January 17, 2008
Putting the Brakes on Excess Spending
My state representative, Glen Casada of Franklin, has announced he will be filing some much-needed legislation to stop a long-standing state spending practice which I and many others believe violates the state constitution.
In a press release from the House Republican Caucus, Casada, who is caucus chairman, announced he would file legislation to stop "out of control" spending by the executive branch while the legislature is out of session.
"With the budget being a little tighter this year, I believe this is a good time to address this issue of out of session spending," stated Rep. Casada. "Let's set a precedent that will create fiscally sound policy for the future."Casada's legislation would fix the "unbudgeted dollars" loophole by which this and the previous administration have spent hundreds of millions of dollars without a single penny of it being appropriated by the state legislature.
The budgetary practice works like this: When the legislature isn't in session, the governor or the finance commissioner can appeal to the chairs of both the Senate and the House Finance committees and request that certain excess funds above what is set forth in the budget be reallocated to new projects.
Neither the Finance chairs nor the legislature as a whole can reject the executive branch's proposal - it's merely a courtesy notification.
The problem with that is that it sometimes involves tax dollars, and the state constitution is crystal clear that state government is forbidden to spend a dime that isn't first "appropriated by law," and the way that must happen is that the legislature must pass legislation to do that.
Casada says the money that has been spent this way since 1999 - usually one-time monies, but occasionally recurring funds - totals more than half of one billion dollars.

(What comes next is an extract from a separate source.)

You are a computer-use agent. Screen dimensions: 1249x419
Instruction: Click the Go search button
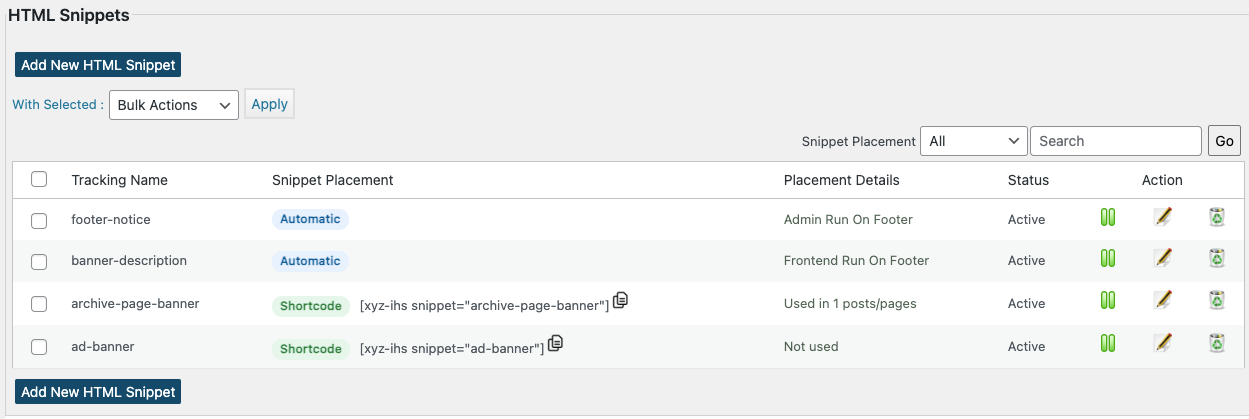1225,141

A budget expansion document shows that since 1999, a total of $530,653,688 has been spent out of session."The legislature needs to take a stand against this exorbitant spending out of session. It is in the state constitution that the elected representatives, and not an appointed committee, are responsible for the purse strings," Rep. Casada added. "It is our responsibility to ensure that the state spends within its means."

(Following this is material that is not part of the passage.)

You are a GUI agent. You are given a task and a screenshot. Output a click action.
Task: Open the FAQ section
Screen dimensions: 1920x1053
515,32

He continued, "Spending one-time money is very different from spending recurring funds. I just want to make sure the state is being frugal so that we may head off any type of budget crisis in the future."
I first identified the "unbudgeted dollars" scheme by which the previous administration was inflating the budget several years ago, and have written about it extensively here at BillHobbs.com. Spending "unbudgeted dollars" is how the state routinely spends more each year than the legislature appropriates in the budget it passes each spring.

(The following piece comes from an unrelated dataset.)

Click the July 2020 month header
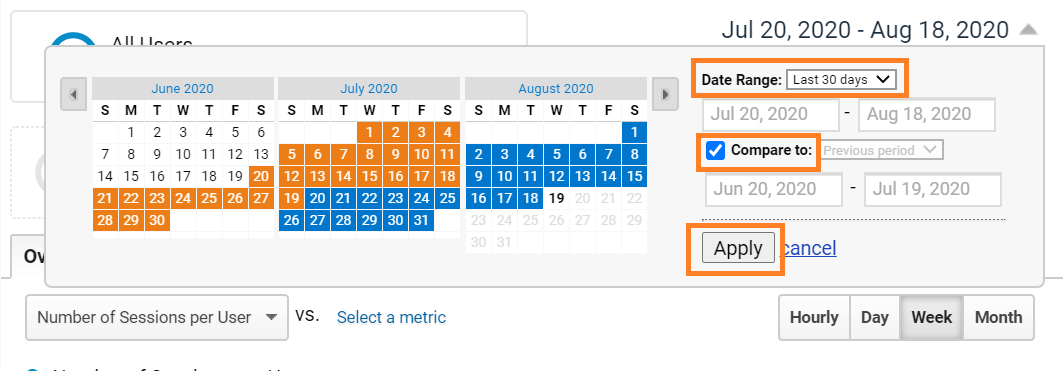Screen dimensions: 1063x371 coord(369,88)
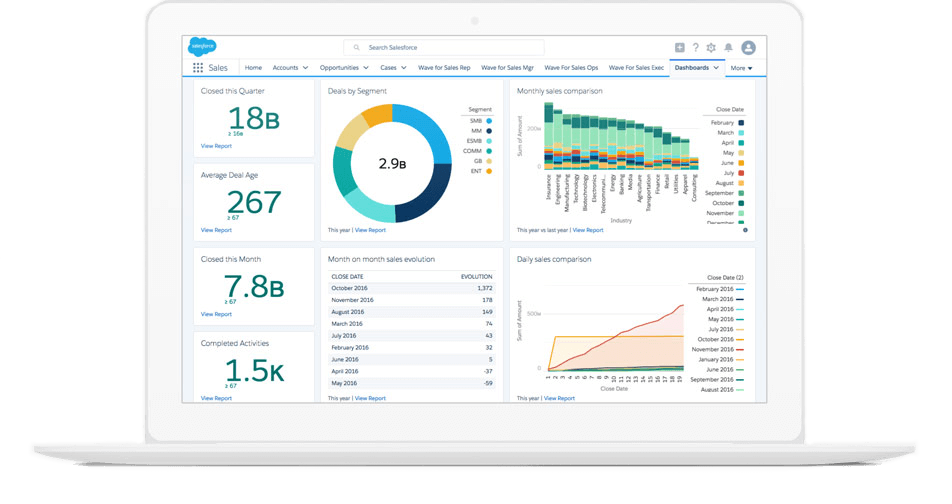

To its credit, the current administration responded by tightening up the definition of the kind of money it could spend through this process, compared to the previous administration which used the process to spend surplus tax revenue.
In the Bredesen administration's proposed budget for the current fiscal year, the process is described this way:
When notice of unexpected revenue is received by an agency, the Commissioner of Finance and Administration, if he wants to approve the program expansion, may submit an expansion report to the chairmen of the finance committees for acknowledgement. Upon the chairmen's acknowledgement of the expansion report, the Commissioner of Finance and Administration may allot the additional departmental revenue to implement the proposed or expanded program. ... This expansion procedure is not used to increase allotments funded from state tax revenue sources. No appropriations from state tax sources may be increased except pursuant to appropriations made by law.While its a good thing that the current administration stopped the fiscally reckless and constitutionally dubious practice of spending surplus tax dollars, Casada's push to stop the spending of other unexpected revenue without legislative approval would help slow the growth of spending and is a much-needed budgetary reform.